Intervenant dans « The Will Cain Show », Huang a exhorté les jeunes à adopter l'IA plutôt qu'à la craindre, comparant la technologie à la calculatrice. « Si vous ne savez pas comment utiliser l'IA, dites à l'IA : je ne sais pas comment utiliser l'IA », a-t-il déclaré. Il a également noté que le développement des infrastructures de Nvidia crée déjà une demande de main-d'œuvre qualifiée, y compris des électriciens, des soudeurs et des ouvriers du bâtiment, avec environ un demi-million d'emplois de ce type créés à ce jour.

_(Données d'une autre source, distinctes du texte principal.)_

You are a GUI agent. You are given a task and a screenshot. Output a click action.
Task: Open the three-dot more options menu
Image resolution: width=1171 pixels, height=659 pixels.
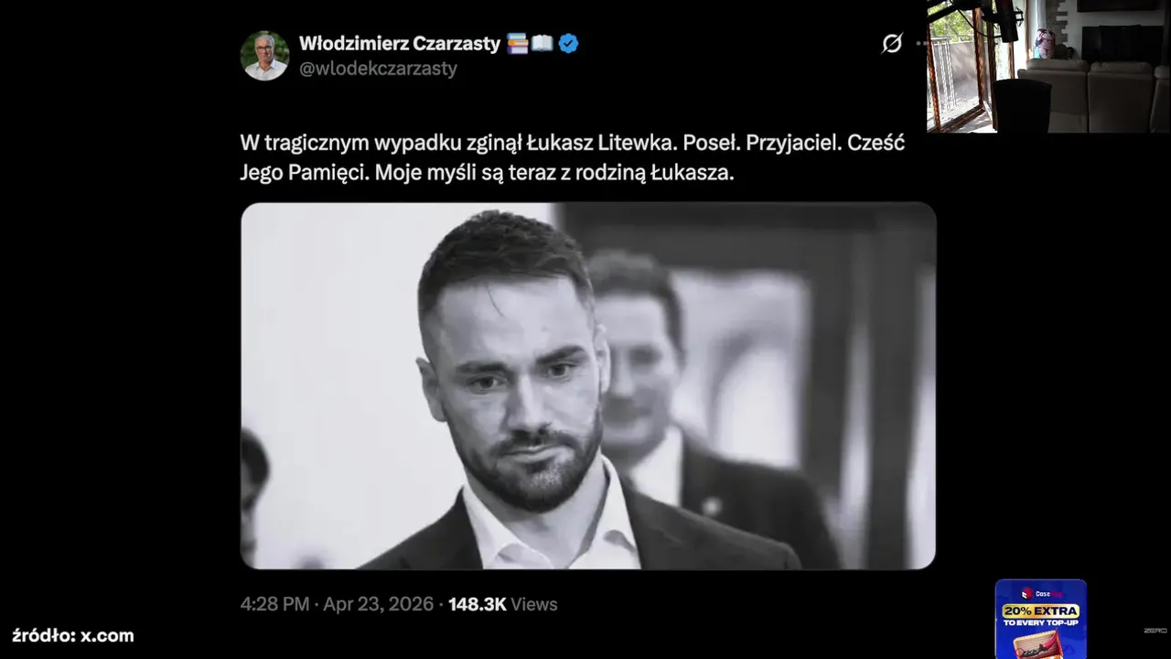[921, 43]
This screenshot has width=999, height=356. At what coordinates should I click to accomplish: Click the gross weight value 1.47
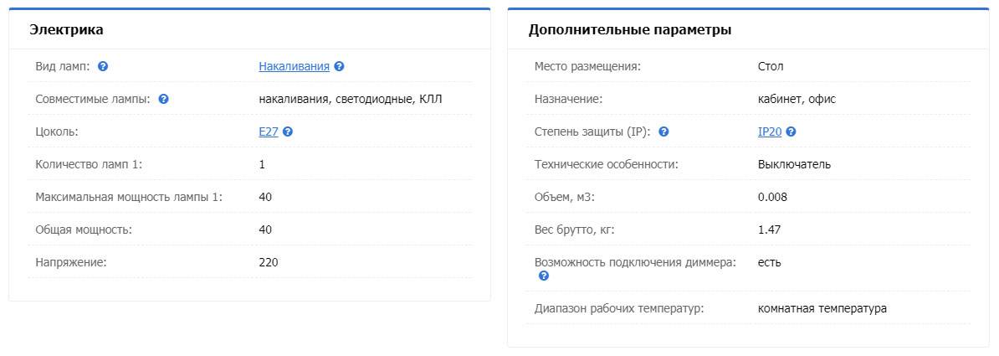point(769,230)
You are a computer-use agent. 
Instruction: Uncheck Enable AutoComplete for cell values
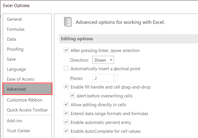point(66,131)
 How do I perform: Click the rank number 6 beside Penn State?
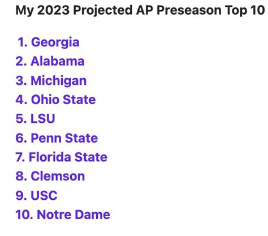click(x=21, y=138)
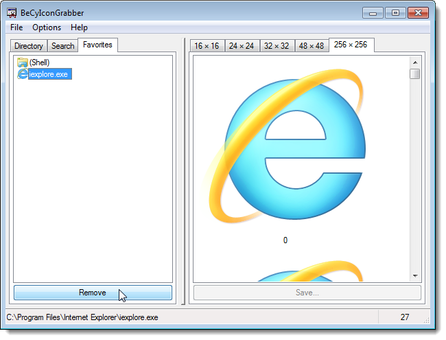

Huang a déclaré qu'il ne considère pas l'IA comme une course entre les États-Unis et la Chine avec une ligne d'arrivée. « L'IA va durer longtemps, et il n'y a pas de fin », a-t-il dit, tout en soutenant que les États-Unis devraient rester à l'avant-garde de la technologie.
Les actions Nvidia, qui se négocient à des multiples élevés grâce à une croissance de 85 % du chiffre d'affaires, reflètent un marché qui parie que la thèse de productivité de Huang tient la route. Si les données sur l'emploi continuent de soutenir son argument — chômage stable, salaires en hausse, offres d'emploi élevées — le risque de réaction réglementaire et sociale qui pourrait ralentir les dépenses d'investissement dans l'IA diminue. Si les suppressions d'emplois s'accélèrent, le calcul politique change. Pour l'instant, les chiffres donnent raison au PDG.
Cet article est fourni à titre informatif uniquement et ne constitue pas un conseil en investissement.